I am afraid that there is already an entrenched perception that speed law enforcement is nothing more than a revenue collection exercise with limited or no, safety consideration. To date, I have not heard any convincing rebuttal. A reduced national speed limit will, in effect raise revenues collected and cause more cases to be heard in our already over-burdened courts.
The real benefit, speed wise, is only felt at around 80km/h and I am sure that no-one wants a repeat of the early 1980’s when that was the national speed limit. Sure, the fatality rate almost halved during those years but then, so did productivity…
Achieving a reduced speed limit will have quite a hefty price-tag attached to it. Replacing all the offending road signs, amending mentions in all documents, training manuals, maps and legislative text is going to be a very, very, costly exercise indeed.
Then there is the tax. Travelling at a lower speed will result in fuel savings – this is good. Obviously the planet will benefit. Less fuel sold will mean less tax collected from the fuel levy and less contributions to the Road Accident Fund. Now there’ll be a shortfall for road maintenance and the RAF will be deeper into the red – not good.
The answer? Increase both the fuel levy and the RAF levy (to meet the shortfall in revenue) making petrol and diesel even more expensive. Push up the input costs for industry, which increases inflation, and Gill Marcus increases the repo rate. Definitely not good!
Just because the speed limit went down.
One thing that the Minister has got right is the acknowledgement that road safety is in a state of crisis. What this debate has raised are a number of relevant issues from the motoring public.
Before you change the speed limit, please look at the roadworthiness of vehicles – buses, minibus taxis, and trucks. What about seatbelts and parents who allow their kids to wander about their cars. Don’t forget too, the idiot texting on their cellphone while driving. And stop signs? All these offences came up in discussion more than once. Deal with them.
The Automobile Association has taken the view that in order to reduce the carnage on our roads, we should be looking at the complete picture.
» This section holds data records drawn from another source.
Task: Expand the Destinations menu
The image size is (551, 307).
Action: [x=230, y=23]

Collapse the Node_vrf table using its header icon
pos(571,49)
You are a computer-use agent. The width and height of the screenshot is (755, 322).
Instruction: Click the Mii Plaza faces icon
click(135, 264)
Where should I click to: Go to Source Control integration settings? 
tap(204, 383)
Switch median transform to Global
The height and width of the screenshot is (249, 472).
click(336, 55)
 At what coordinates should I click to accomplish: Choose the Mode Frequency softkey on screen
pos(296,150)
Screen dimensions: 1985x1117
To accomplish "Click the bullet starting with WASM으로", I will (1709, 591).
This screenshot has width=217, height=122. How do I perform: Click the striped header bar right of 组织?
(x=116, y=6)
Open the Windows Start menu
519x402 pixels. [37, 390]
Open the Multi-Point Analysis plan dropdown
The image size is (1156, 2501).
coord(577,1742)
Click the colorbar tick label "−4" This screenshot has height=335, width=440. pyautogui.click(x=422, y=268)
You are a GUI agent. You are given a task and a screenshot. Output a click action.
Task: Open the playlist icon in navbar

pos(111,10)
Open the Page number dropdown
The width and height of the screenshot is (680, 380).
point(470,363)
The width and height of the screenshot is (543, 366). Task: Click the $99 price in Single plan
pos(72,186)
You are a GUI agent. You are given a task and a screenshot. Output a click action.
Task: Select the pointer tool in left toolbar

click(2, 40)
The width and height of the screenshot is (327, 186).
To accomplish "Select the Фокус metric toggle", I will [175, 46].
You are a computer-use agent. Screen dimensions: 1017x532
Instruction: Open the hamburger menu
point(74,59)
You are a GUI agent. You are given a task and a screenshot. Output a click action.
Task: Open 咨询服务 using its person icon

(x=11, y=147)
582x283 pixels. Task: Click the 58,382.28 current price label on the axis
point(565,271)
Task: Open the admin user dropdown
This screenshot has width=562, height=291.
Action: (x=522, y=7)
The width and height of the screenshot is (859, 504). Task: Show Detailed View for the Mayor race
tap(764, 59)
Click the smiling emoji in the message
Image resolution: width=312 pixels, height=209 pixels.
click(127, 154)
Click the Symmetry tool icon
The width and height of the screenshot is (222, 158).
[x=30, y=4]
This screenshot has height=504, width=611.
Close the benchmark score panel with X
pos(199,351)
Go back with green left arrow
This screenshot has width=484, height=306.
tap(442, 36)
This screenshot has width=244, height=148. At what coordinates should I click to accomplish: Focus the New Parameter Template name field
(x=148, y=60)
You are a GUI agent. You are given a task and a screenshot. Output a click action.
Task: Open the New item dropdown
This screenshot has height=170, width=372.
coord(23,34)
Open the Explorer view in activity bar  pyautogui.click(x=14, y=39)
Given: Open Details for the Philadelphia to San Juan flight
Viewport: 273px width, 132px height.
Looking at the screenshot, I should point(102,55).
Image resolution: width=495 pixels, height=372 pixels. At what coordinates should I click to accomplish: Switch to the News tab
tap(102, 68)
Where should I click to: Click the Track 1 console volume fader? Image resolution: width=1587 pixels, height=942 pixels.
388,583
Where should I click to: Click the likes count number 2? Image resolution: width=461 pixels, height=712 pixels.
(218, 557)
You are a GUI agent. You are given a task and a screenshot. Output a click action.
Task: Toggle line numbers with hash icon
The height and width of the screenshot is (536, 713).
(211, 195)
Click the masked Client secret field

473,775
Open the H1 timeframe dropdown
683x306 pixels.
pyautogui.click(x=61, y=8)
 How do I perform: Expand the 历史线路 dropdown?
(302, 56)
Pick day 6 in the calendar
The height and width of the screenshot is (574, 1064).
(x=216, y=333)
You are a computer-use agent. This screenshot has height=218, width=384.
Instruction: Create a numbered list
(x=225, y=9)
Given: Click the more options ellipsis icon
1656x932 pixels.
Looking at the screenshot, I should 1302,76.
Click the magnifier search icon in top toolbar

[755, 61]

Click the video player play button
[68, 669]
During the past fifteen years there have been at least three National Road Safety Strategies – not one has been fully implemented. The only constant has been a limited law enforcement plan which has had partial success.
Finally, as a signatory to the UN Decade of Action road safety campaign, South Africa is committed to a 50% reduction of its road crashes by 2020. In order to achieve this we need the funding and commitment to implement sustainable projects that make a difference.
I would also like to see the South African road safety policy determined in such a way, that despite political change, we can eventually emulate the successes of countries such as the UK and Australia and become an example to other countries as well.